Current Architecture:
In our current architecture, we are using Hadoop File System to store our reporting data in Parquet file format and we are Spark Thrift Server to expose these data through a SQL interface (JDBC/ODBC). Using this interface, SAP BO is configured to pull data for the reports.
BO Version : SAP BO 4.2 SP07
Spark Version : 2.1.0
Current Behaviour:
We have a medium grade query being generated by one of our report with 28 joins (shown in query panel).
But when the report is run in Webi, we see a different query is being triggered (core logic is same) in Spark with complex and long string alias are being added to each field, table and join (snippet of two columns are below).
`SYNTHJOIN_9445517e`.`SYNTHJOIN_e7712c1dSYNTHJOIN_ae302cd9bi_financial_timeFINANCIAL_DATE` `_SYNTHJOIN_9445517e___SYNTHJOIN_e7712c1dSYNTHJOIN_ae302cd9bi_financial_timeFINANCIAL_DATE_`,
`SYNTHJOIN_9445517e`.`SYNTHJOIN_e7712c1dSYNTHJOIN_ae302cd9SYNTHJOIN_f7386c62SYNTHJOIN_12a564e7SYNTHJOIN_e7907874SYNTHJOIN_151b5d6fSYNTHJOIN_cc7708b9SYNTHJOIN_9a61ffc9SYNTHJOIN_425d41fbbi_marketMARKET_LEVEL_1` `_SYNTHJOIN_9445517e___SYNTHJOIN_e7712c1dSYNTHJOIN_ae302cd9SYNTHJOIN_f7386c62SYNTHJOIN_12a564e7SYNTHJOIN_e7907874SYNTHJOIN_151b5d6fSYNTHJOIN_cc7708b9SYNTHJOIN_9a61ffc9SYNTHJOIN_425d41fbbi_marketMARKET_LEVEL_1_`
Questions:
- Can I please understand the reason behind on why long alias is being added in the query?
- Since Spark 2.1.0 supports only 64k bytes of value for a query (https://issues.apache.org/jira/browse/SPARK-19796), the query generated based on this query crosses this 64K value.

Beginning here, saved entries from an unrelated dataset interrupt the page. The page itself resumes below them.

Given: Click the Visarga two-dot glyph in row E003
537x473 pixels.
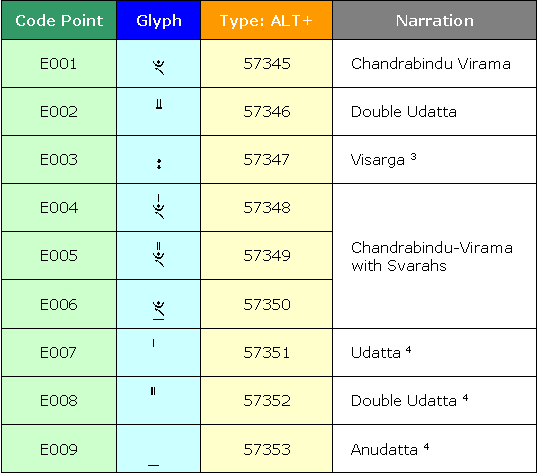Looking at the screenshot, I should pyautogui.click(x=159, y=164).
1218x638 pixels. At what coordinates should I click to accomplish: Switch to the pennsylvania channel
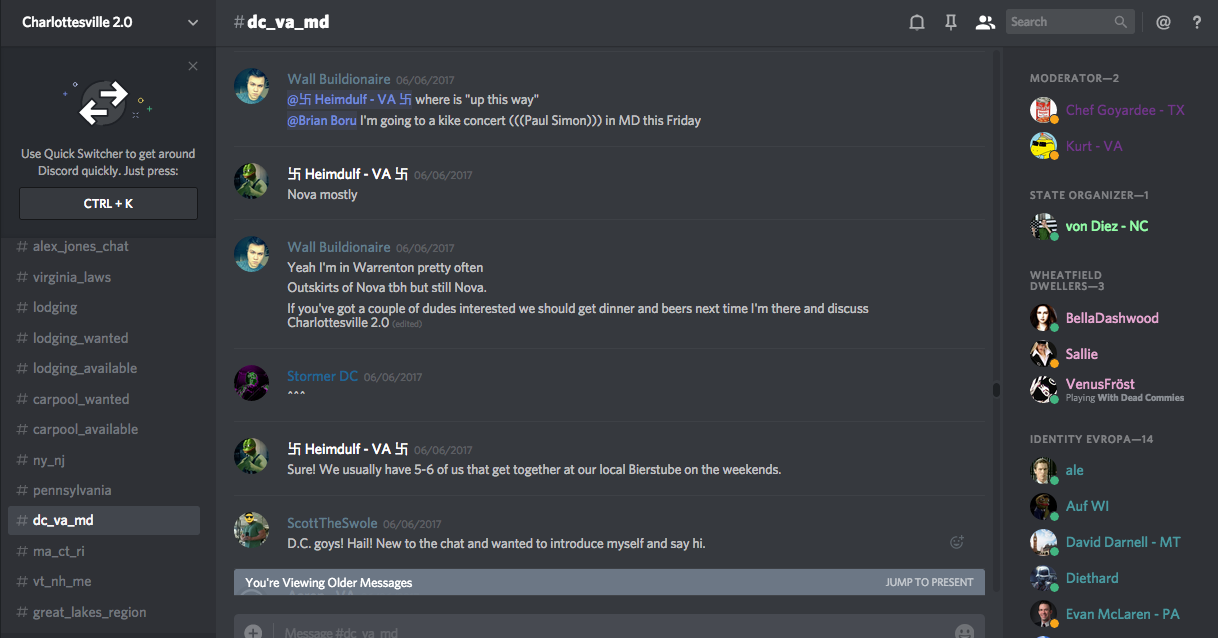(72, 490)
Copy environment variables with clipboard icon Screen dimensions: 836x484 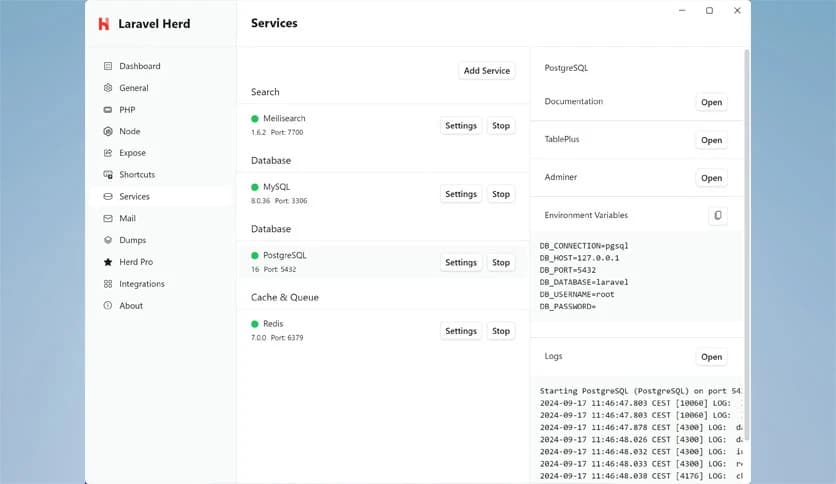pyautogui.click(x=716, y=215)

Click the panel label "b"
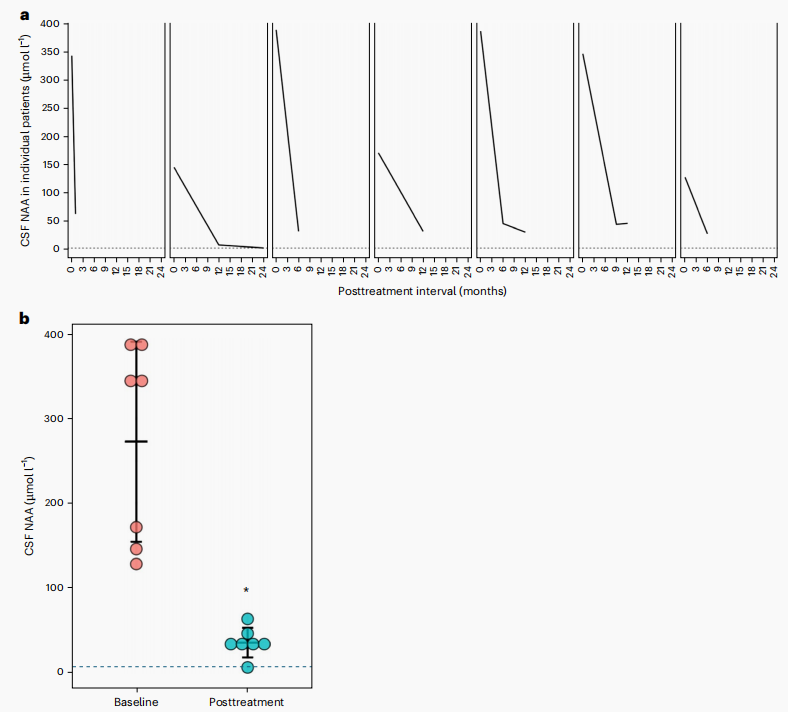click(25, 319)
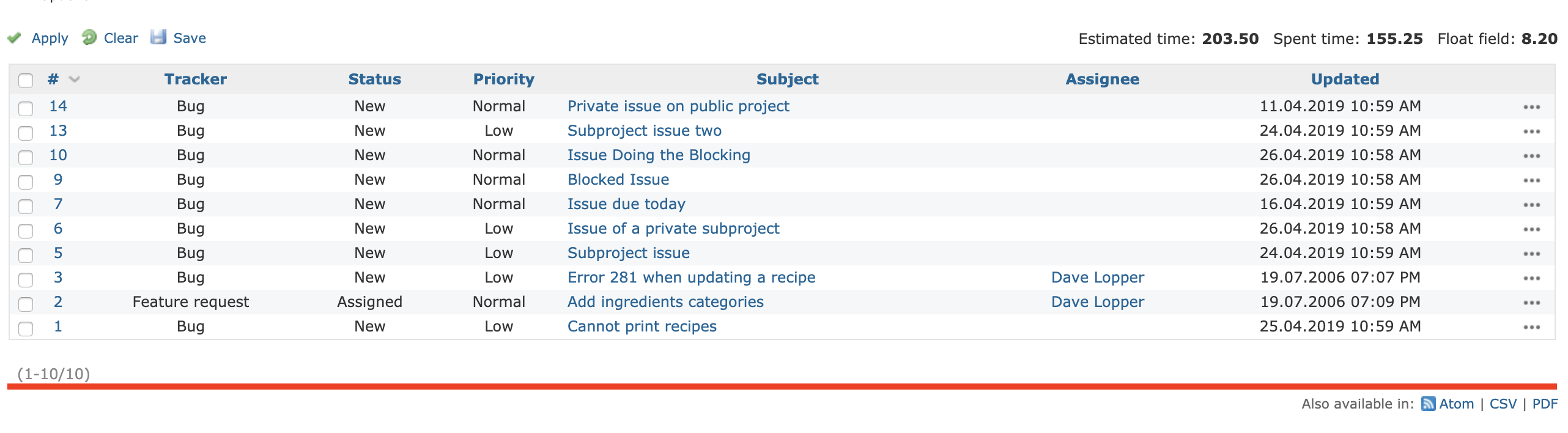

So spark jobs are getting failed. We would like to reduce and keep these alias simple and crisp to avoid this 64K barrier. Please suggest any configuration that we are missing in SAP BO?
- Also we notice that SAP BO is generating a lengthy sub query rather than simple join query, is there any configuration in SAP BO to fire the query shown in query panel to the database rather than exploding the query?